_What this task involves_
Substitute "Rinse Volume" for "Wash Volume" in the stretch from the line containing "Task: Toggle favorite star for 按地区分类" through the line containing "Looking at the screenshot, I should (x=15, y=185).", and write those lines out again with nothing else changed.

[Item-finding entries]
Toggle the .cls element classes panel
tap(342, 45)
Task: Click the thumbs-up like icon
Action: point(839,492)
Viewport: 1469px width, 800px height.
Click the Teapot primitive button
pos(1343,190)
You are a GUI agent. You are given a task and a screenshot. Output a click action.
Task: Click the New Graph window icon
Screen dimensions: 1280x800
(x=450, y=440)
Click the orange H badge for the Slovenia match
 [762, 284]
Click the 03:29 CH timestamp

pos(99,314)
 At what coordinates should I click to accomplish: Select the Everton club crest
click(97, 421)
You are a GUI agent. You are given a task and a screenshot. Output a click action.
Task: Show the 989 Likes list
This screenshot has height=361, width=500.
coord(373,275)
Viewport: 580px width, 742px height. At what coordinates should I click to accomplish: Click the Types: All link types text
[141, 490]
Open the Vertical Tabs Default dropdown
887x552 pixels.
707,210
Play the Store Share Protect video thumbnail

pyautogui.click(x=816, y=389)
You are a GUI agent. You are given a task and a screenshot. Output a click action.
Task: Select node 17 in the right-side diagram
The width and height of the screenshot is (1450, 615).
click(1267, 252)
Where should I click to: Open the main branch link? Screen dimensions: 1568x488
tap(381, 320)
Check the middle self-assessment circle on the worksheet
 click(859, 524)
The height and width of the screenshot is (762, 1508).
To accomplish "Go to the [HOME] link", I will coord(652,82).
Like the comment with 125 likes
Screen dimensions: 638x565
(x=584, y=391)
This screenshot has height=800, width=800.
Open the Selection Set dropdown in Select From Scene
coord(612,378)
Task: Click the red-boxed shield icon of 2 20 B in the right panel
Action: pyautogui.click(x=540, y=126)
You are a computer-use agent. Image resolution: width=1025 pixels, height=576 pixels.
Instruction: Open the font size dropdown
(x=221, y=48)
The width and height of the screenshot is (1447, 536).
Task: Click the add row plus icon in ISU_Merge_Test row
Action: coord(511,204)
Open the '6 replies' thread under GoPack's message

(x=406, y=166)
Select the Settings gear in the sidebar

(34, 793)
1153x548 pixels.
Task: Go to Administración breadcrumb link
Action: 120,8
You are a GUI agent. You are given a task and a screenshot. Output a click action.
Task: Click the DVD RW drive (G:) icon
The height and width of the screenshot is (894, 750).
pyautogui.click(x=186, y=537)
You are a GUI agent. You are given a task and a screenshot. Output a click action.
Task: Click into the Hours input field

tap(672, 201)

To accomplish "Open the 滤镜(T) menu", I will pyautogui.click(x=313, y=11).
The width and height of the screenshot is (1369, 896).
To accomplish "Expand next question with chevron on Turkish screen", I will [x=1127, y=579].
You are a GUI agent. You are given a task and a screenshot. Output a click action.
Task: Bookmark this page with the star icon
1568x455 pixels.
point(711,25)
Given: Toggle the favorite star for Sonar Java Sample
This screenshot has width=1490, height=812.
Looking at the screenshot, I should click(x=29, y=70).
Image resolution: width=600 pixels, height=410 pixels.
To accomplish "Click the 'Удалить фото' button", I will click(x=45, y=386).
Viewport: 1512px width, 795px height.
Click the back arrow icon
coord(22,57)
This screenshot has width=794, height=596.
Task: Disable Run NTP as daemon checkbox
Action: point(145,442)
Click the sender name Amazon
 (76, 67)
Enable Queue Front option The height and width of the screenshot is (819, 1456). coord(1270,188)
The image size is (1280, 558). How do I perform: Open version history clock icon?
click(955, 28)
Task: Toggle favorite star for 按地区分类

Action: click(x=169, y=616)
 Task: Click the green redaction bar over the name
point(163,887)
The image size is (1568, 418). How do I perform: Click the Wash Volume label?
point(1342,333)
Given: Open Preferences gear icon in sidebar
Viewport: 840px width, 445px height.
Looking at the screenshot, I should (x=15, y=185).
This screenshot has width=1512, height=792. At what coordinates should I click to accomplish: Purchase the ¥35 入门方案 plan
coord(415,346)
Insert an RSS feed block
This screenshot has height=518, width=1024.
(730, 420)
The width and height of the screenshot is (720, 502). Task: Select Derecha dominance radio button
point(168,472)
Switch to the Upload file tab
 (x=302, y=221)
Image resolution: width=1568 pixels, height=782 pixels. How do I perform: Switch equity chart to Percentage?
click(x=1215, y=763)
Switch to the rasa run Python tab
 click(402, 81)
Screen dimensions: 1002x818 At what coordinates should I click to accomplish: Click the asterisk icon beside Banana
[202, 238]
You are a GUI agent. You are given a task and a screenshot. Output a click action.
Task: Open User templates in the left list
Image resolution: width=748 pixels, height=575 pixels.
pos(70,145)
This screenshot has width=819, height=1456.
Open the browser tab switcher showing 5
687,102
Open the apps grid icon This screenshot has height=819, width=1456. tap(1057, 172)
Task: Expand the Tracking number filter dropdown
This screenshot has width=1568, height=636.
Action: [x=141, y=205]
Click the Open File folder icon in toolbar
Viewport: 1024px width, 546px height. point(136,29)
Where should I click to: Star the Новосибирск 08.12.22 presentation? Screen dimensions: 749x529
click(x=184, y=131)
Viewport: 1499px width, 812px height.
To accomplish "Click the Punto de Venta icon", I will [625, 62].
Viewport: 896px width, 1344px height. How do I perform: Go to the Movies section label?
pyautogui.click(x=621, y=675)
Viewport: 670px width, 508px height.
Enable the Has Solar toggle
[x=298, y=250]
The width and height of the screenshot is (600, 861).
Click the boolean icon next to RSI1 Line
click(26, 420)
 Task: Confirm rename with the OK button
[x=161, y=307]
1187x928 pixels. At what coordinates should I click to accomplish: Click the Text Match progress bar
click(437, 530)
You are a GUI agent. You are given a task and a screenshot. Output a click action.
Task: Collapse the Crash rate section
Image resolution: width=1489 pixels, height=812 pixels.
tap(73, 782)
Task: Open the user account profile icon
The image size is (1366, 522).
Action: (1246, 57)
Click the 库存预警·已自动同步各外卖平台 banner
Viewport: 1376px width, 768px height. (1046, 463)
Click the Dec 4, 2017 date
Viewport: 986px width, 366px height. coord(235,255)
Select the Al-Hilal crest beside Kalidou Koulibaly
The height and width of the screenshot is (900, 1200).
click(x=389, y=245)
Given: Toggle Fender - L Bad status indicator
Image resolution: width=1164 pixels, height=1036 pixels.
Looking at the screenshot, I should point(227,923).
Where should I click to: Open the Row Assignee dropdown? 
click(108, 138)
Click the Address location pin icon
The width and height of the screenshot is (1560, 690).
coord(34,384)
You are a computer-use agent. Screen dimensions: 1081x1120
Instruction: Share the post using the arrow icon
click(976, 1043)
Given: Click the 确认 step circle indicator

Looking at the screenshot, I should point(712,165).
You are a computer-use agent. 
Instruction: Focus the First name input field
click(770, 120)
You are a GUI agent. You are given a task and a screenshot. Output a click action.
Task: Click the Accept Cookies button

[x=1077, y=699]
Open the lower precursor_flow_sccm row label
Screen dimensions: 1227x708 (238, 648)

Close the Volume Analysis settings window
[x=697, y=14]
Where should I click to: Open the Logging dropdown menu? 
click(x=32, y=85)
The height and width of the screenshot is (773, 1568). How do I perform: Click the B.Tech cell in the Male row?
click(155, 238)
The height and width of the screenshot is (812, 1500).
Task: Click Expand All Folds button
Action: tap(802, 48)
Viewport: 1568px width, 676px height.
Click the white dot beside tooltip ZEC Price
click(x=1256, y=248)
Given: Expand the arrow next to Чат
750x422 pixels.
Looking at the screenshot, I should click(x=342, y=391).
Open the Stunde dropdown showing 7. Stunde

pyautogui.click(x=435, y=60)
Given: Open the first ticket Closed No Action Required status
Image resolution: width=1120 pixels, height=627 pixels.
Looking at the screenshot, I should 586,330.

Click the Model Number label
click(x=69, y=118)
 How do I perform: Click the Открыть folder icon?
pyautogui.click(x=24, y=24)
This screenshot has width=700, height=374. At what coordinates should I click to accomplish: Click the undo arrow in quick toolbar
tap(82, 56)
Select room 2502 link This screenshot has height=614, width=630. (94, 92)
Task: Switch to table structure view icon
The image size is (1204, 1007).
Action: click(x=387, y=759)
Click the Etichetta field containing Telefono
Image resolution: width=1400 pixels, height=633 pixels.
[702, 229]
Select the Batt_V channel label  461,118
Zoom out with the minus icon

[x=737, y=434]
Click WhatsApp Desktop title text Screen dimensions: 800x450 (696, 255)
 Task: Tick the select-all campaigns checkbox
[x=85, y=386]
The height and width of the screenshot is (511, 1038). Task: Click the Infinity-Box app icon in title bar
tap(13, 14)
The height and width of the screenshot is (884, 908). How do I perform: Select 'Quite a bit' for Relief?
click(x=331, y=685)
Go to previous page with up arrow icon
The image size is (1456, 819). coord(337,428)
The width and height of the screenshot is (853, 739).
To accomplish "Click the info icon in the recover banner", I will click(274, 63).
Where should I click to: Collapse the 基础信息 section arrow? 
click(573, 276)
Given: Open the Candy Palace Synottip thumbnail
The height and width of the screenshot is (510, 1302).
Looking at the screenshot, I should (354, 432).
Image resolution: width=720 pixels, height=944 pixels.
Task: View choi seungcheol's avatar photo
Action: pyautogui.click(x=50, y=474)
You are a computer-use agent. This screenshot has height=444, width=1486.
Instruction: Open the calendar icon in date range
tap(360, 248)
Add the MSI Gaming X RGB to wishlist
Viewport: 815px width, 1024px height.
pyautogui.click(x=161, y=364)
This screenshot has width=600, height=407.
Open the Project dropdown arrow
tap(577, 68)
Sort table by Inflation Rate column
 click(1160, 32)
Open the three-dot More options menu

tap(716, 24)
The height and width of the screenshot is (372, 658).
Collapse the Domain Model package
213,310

_The solution_
Task: Toggle favorite star for 按地区分类

Action: click(x=169, y=616)
 Task: Click the green redaction bar over the name
point(163,887)
The image size is (1568, 418). How do I perform: Click the Rinse Volume label?
point(1342,333)
Given: Open Preferences gear icon in sidebar
Viewport: 840px width, 445px height.
Looking at the screenshot, I should (x=15, y=185).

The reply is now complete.